[start PROVIDED RECORDS]

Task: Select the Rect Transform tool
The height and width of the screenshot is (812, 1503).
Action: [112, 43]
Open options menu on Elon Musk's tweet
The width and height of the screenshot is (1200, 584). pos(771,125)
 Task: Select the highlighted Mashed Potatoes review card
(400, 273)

[end PROVIDED RECORDS]

GOAL OF THE EXERCISE —
Please list the rows as a numbered list, skipping blank lines. Start at the line with "Task: Select the highlighted" and continue through the end of the rows.

PROBLEM SOLUTION —
1.  Task: Select the highlighted Mashed Potatoes review card
2. (400, 273)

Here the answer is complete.